- Intelligence organisations and collection are at first national activities, power and self-interest. It is a competitive activity but there are increasing need for collaboration between states and services such as terrorism, drugs and people smuggling
- Maximises effectiveness of your own defence forces by illuminating others capabilities and dispositions
- Secures political or strategic advantages by disclosing others intentions
- Protects safety and well being of your own citizens, if necessary, at the expense of someone else
- Poverty of accurate public comment about intelligence sharing
- The end of the Cold War has led to greater competitiveness and divisions between former Western allies and their intelligence services – on some issues allies and on other issues adversaries.
- Increasing realization that “there are relationships and understanding in their intelligence communities which can be used diplomatically.
- Harry Hinsley, wrote the multi volume the Official History of British Intelligence in the Second World War – he played a part in the negotiation of the 1946 UK USA Agreement
- UK Security Services Act 1989, The Intelligence Services Act 1994, and the Regulation of Investigatory Powers Act 2000 – three pieces of legislation moved the agencies from “the rather dubious assumption that if something was not expressly illegal then it was okay. Now we had the assurance of statue law as opposed to the insecurity of the royal prerogative, under which much agency activity hitherto notionally took place.” P. 143
- Origins of the UKUSA Agreement were ‘in exchanges of naval intelligence which went back to the late 1930s, but they deepened and extended after American entry into the war, and again at the end of the war as the Soviet threat and the treachery of the atom spies became apparent. The immediate post-war period saw the creation of agency architecture on both sides of the Atlantic, which has remained to this day”
- 144 the shock of the discovery of the atomic spies and soviet penetration, “Sorting out the consequences of those two blows was to take two decades, and in my view, to leave the UK community with a defensiveness, introspection and damagingly strict need-to-know culture that it only finally shook off during the 1980s and 1990s under the pressure of responding to terrorism and with a new generation of staff.”
- The UKUSA works because “First, the intelligence relationship is part of a wider political relationship and depends in good measure on that wider context….Second, the relationship also pretty obviously prospers because of long-standing institutional integration that has flowed from the 1946 UKUSA agreement is so widespread that Sigint customers in both capitals seldom know which country generated either the access or the product itself.
- The UK agencies, unlike any other potential intelligence ally, retain worldwide and subject-wide capabilities.

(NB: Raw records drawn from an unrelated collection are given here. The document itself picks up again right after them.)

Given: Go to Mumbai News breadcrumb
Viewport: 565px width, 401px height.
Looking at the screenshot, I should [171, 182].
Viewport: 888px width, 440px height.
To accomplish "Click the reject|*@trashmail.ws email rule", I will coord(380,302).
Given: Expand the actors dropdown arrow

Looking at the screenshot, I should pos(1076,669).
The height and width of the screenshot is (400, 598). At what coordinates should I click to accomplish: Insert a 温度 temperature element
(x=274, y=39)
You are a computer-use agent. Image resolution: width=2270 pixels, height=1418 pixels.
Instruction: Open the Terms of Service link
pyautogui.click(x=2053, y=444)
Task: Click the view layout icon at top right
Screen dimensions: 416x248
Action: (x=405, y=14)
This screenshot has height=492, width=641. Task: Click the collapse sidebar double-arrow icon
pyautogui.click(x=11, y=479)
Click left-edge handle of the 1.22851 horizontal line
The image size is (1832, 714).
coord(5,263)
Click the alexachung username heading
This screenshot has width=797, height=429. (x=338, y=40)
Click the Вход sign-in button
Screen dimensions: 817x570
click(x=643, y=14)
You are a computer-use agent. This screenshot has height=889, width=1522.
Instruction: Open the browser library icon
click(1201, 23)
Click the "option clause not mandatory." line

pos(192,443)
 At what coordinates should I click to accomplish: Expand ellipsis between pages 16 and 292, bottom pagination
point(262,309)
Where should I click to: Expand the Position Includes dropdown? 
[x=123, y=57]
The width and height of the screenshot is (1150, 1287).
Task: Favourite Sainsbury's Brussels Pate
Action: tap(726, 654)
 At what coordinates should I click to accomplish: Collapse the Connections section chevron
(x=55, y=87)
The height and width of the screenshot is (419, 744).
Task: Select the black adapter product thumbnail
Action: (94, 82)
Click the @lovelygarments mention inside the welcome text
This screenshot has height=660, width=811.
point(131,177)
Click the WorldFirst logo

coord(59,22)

Still has worldwide dependent territories providing Sigint and other intelligence collection opportunities – what one US intelligence chief called “islands with aerials”, and also has languages expertise, and unrivalled experience dealing with terrorist threats.
- In both the US and UK intelligence is collected across government, it is seen as a collective asset, not as the property of the individual minister or agency. CRAP!!!
- Assessment is more decentralized in the US than the UK, but decision makers on both sides of the Atlantic expect to use intelligence routinely.
- “Since so much intelligence is shared, the UK weekly Survey of Intelligence and the presidential Intelligence brief probably look very similar most weeks and that tends to reinforce the closeness of the world view of the two governments. And that in turn, of course, reinforces the intelligence relationship.” P. 145
- “Third comes a list of softer issues about personalities, shared experiences, friends in adversity, etc. which may not carry political or public weight but matter in institutional relationship, particularly those which have an operational element. …Those joint activities generate friendships, trust with sensitive material, mutual respect and confidence, as well as understanding about constraints and difficulties. They matter. P. 146
- When it started in the 1960s, the Club of Berne involves security services from nine West European countries, now 17 and growing.
- UK pressing intelligence needs are on WMD programs in order to disrupt, preemptive intel on terrorism threats to interests and allies, intel on the production and distribution and financing of hard drugs, intel about identity, fraud and misuse and intel on migration patterns and illegal immigration facilities.
- What intelligence cooperation involves is the a) sharing of intelligence-based assumptions, long been currency in the Five Eyes community in which assessments are shared routinely. “This works well and gives wider perspectives to all parties. There are some subjects on which national sensitivities preclude sharing, but the volume of exchange remains high.” B) sharing of assessed by single-source reporting.
- “Third comes raw product. This is seldom exchanged routinely, but is particularly valuable because it enables recipients to visit and revisit the material in the light of developing understandings of the a target.”
- Finally comes operational collaboration. Involving agency personnel from different countries working together against a common target and may involve surveillance, joint angel handling, sharing of linguists, changes of tech know how and equipment, common trainings, the sharing of analytical staff.